For starters, this letter:

To the Editor,

While I was glad to see praising reviews of poets Rae Armantrout and Anne Carson in recent issues, I was somewhat disturbed by their contents.  Dan Chiasson says that Armantrout is the “best poet of the [Language] group” because she “takes the basic premises of Language writing somewhere they were never intended to go.”  This ideological attack on experimental writing is repeated in Meghan O’Rourke’s review of Carson’s “Nox,” when O’Rourke says that Carson’s “singular gift” is complicated by “a postmodern habit of pastiche and fragmentation,” which O’Rourke calls “so much formal detritus.”  Not all critics have to be behind Language poetry or formal experimentation, but to praise a Language poet and a formal experimenter for all they do that isn’t subsumed by those categories is a shockingly brazen party-line statement of what is and is not acceptable in poetry.

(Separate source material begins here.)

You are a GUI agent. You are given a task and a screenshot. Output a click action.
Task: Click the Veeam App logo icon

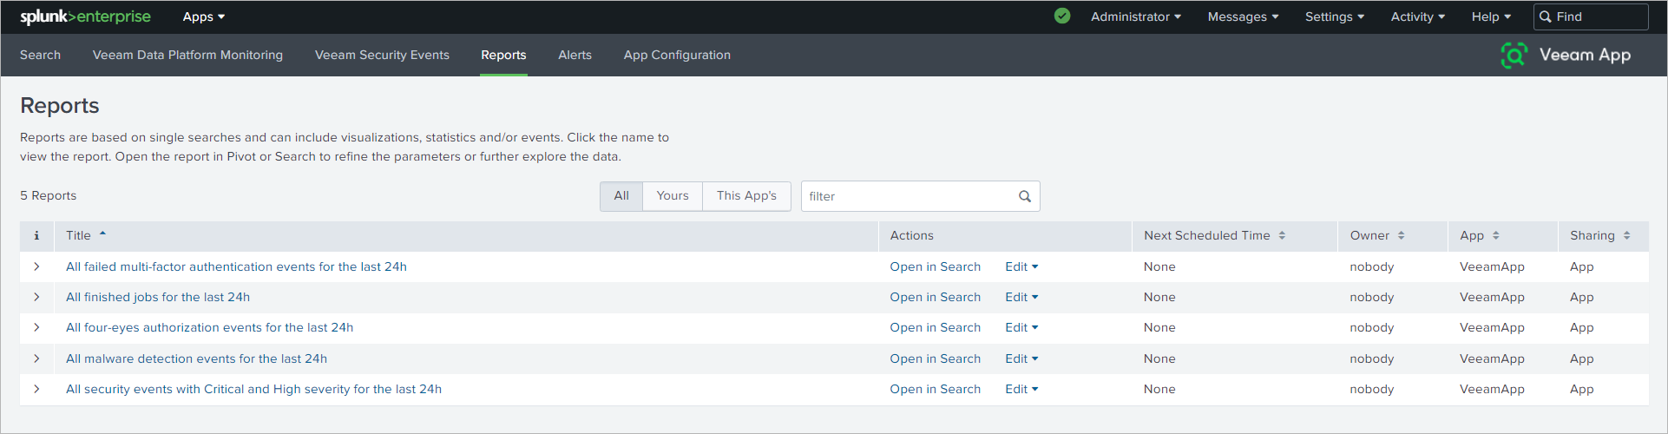coord(1514,55)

It’s no surprise that a reviewer unsympathetic to Language poetry would only find praiseworthy the least Language-like elements in Armantrout’s work, nor is it surprising that a reviewer unsympathetic to formal experimentation would only care for Carson as a traditional lyric poet.  What is surprising, and troubling, is that the New Yorker would print what amount to polemics against Language poetry and experimental writing in the form of reviews that pick out their outliers for praise.  And in drawing the line where they do, excluding most Language poetry and experimental writing, the New Yorker obviously also excludes (for example) explicitly political poetry or poetry by people of color, which receive even less critical attention.

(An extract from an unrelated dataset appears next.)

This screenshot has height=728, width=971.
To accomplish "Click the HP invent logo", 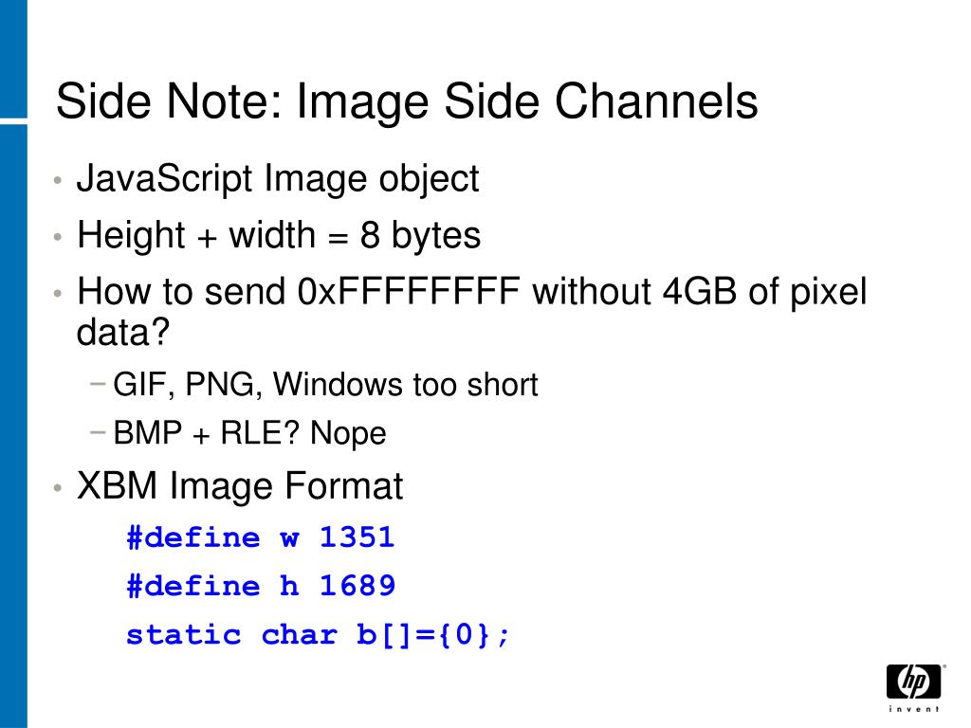I will point(914,688).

This is obviously not as important as the New Yorker failing to cover, say, Gaza* (nothing in the print edition since a shocking Lawrence Wright article in November 2009–which might be worse than not covering it at all–and very little before then); and that in turn is obviously less important than the actual situation in Gaza.   But the very rare and selective eye towards poetry reflects the same deep ideological biases as the Gaza coverage.  Similarly, the New Yorker‘s poetry predilections are mere instances of the broader biases of Official Verse Culture, which themselves only reflect more pernicious forces of reaction and white supremacy. Perhaps I am overstating, but for me at least, the New Yorker has a profound role as an arbiter and definer of culture and politics. Presenting the ideological as neutral, even as it is of course ideology’s oldest trick, must be resisted!

* Nothing on Oscar Grant.  Nothing on SB 1070.  Two brief stories on Sean Bell, one making fun of how black people speak, and one round-up of musicians’ responses.  These kinds of stories on Sean Bell are emblematic: the New Yorker casts attention away from police violence making language and political music the real story.

July 9, 2010

What would justice look like? Thinking about Gaza and Oscar Grant

On July 6 Israel announced “justice” for the massacre of 1,400 Palestinians in Gaza:

The staff sergeant accused of killing at least one civilian faces a manslaughter charge. Beyond that, the military said a battalion commander was indicted on suspicion of deviating from “authorized and appropriate” army behavior and from an Israeli Supreme Court ruling when he authorized a Palestinian man to act as a kind of human shield by entering a house where militants were sheltering in order to persuade them to leave. […]

In a third case, the chief of staff ordered disciplinary action against an officer who ordered an aerial strike on a militant involved in launching rockets. The man was standing outside the Ibrahim al-Maqadma mosque, the army said, and the shrapnel caused what it called unintentional injuries to civilians inside. The Goldstone report said that an Israeli projectile struck near the doorway of the mosque, in northern Gaza, during evening prayers, killing at least 15 civilians who were mostly inside.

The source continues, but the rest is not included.